Пытаясь обрисовать ситуацию с начала и высказывая свое отношение к мятежникам, Кантакузен писал, что «Филики Этерия» - это организация, действовавшая «в масонском жанре» и своими корнями уходившая к идеям Французской революции. При наборе новых членов ее лидеры руководствовались такими чувствами, как «суеверие и притворство» (Там же. Л. 44 об.). Подобные характеристики еще с конца XVIII в. применялись при описании масонов и иллюминатов. Продолжая свой рассказ, Кантакузен упоминал, что в качестве своей главной цели «Этерия» видела не только независимость греческой нации, но и необходимость посеять хаос в Османской империи. Ключевым свойством лидера восстания, князя А. И. Ипсиланти, он называл «вероломство» и преданность «подрывным идеалам» тайного общества. По словам Кантакузена, Ипсиланти с братьями отступил в Австрию из-за того, что до него дошли вести о разрушении «системы греческой Этерии в этих двух [Валахии и Молдавии. - Я. А.] княжествах» (Там же. Л. 41 об.).
Таким образом, князь Кантакузен, один из предводителей восстания 1821 г. и горячий противник турецкого владычества на Балканах, перекладывал на конспиративную организацию «масонского жанра» единоличную ответственность за начало Греческой революции. Последняя в его трактовке приобретала характер не освободительной войны, а заговора тайного общества, которое ложью вовлекало людей в свои ряды. Судя по всему, делал Кантакузен это вполне умышленно и целенаправленно, вразрез со своими взглядами. Оказавшись в тяжелом положении, он принял «правила игры» и начал говорить с властью на том языке, который она от него хотела услышать. Миф о заговоре, ретранслировавшийся со стороны Александра I и ряда видных сановников, настолько плотно пронизал всю официальную риторику, что быстро превратился для Кантакузена в стратегию для достижения собственных целей. Являлся ли его случай
уникальным в истории России александровской эпохи? Отнюдь.
***
Приведенная выше интерпретация случая двухсотлетней давности была бы невозможна без кардинальных изменений, произошедших в изучении конспирологии за последние два десятилетия. Концепция «параноидального стиля», сформулированная Р. Хофштадтером в 1963 г. [Hof-stadter, 1965], доминировала в литературе вплоть до конца 1990-х гг. Эта традиция маргинализи-ровала конспирологический образ мышления, ассоциируя его с политической патологией и невротическими заболеваниями. По мнению Д. Пайпса, производство и распространение теорий заговора угрожало существованию либерализма и представительной демократии [Pipes, 1997, p. 49].

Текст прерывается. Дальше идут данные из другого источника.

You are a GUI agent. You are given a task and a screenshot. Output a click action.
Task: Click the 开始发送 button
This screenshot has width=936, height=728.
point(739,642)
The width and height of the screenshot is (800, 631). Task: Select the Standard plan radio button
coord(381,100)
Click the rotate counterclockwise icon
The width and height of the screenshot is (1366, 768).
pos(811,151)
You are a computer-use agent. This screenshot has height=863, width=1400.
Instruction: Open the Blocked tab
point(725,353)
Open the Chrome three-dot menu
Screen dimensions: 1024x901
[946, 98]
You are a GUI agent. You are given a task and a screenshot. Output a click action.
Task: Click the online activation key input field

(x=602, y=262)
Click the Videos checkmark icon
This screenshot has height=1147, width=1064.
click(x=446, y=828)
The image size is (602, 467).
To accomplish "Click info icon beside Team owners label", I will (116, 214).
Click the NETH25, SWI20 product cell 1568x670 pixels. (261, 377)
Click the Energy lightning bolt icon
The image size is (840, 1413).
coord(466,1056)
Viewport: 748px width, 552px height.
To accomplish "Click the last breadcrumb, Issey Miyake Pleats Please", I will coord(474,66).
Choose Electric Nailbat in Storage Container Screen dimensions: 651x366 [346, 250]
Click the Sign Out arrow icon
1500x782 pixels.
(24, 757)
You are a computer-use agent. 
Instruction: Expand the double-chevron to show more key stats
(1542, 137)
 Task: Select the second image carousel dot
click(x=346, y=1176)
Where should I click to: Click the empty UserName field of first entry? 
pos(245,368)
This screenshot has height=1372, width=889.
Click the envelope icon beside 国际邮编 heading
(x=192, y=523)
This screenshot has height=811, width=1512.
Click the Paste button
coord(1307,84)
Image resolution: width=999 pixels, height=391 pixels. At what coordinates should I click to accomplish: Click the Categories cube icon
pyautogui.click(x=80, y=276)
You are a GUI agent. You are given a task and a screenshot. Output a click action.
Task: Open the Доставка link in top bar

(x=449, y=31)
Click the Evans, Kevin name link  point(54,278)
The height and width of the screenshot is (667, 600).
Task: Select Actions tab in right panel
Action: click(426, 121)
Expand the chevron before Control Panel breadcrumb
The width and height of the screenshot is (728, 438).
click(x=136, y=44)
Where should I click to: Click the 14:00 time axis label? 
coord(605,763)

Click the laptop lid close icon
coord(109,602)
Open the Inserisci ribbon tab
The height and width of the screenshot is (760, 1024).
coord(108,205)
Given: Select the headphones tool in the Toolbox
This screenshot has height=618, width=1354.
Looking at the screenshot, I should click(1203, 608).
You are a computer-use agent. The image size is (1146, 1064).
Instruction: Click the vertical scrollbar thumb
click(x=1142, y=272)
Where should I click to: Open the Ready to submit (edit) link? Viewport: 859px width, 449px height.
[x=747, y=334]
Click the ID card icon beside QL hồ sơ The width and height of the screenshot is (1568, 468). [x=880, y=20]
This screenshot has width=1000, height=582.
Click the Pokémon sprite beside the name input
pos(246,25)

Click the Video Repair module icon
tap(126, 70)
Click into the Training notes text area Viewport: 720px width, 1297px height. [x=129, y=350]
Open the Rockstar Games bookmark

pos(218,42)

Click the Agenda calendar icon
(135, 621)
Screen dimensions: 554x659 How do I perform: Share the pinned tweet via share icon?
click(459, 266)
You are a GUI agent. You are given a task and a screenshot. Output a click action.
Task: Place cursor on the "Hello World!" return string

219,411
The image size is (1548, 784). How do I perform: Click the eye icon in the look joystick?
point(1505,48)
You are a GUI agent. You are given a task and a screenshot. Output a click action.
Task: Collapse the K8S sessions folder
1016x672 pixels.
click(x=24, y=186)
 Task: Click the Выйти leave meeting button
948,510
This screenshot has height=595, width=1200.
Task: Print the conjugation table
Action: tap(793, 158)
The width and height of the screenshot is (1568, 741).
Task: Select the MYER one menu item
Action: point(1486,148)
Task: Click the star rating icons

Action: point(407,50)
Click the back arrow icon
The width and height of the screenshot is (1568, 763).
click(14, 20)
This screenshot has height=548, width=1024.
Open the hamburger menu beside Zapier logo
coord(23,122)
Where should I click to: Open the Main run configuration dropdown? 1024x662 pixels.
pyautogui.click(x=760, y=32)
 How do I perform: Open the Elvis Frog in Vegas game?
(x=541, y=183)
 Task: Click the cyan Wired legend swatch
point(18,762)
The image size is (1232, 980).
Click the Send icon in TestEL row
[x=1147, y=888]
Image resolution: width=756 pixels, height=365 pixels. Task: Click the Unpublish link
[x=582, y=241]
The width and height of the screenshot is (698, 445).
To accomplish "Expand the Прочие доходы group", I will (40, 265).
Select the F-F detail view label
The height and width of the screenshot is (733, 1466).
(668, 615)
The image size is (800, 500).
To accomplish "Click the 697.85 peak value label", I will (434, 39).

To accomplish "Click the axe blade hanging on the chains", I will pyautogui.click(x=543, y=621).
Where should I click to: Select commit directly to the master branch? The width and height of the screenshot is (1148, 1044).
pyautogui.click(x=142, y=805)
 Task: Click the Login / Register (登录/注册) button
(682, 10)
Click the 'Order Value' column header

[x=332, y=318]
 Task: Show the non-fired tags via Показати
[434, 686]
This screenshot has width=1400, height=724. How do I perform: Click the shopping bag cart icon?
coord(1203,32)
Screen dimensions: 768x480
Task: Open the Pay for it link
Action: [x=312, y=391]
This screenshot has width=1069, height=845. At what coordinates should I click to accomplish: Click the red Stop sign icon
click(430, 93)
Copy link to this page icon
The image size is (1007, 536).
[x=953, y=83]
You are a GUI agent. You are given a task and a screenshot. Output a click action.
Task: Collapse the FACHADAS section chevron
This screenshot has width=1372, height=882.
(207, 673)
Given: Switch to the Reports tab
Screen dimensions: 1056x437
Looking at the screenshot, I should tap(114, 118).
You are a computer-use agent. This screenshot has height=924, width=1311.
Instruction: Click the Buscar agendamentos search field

Пересмотр позиций параноидального стиля начался вместе с «постмодернистским поворотом» в исследованиях конспирологии в 2000-е гг. Рассматривая теории заговора с точки зрения разных языковых и культурных контекстов, исследователи находили в них примеры положительного действия. Сегодня в большинстве работ конспирология идентифицируется как комплекс вполне конструктивных практик, особая форма эпистемологии и знание, имеющее важное функциональное значение в дискурсе власти [Bratich, 2008, p. 1-25]. Согласно М. Фен-стеру, именно изучение теорий заговора является ключом к пониманию современной американской политики [Fenster, 2008, p. 24-30]. Стоит добавить, что не только американской и не только современной.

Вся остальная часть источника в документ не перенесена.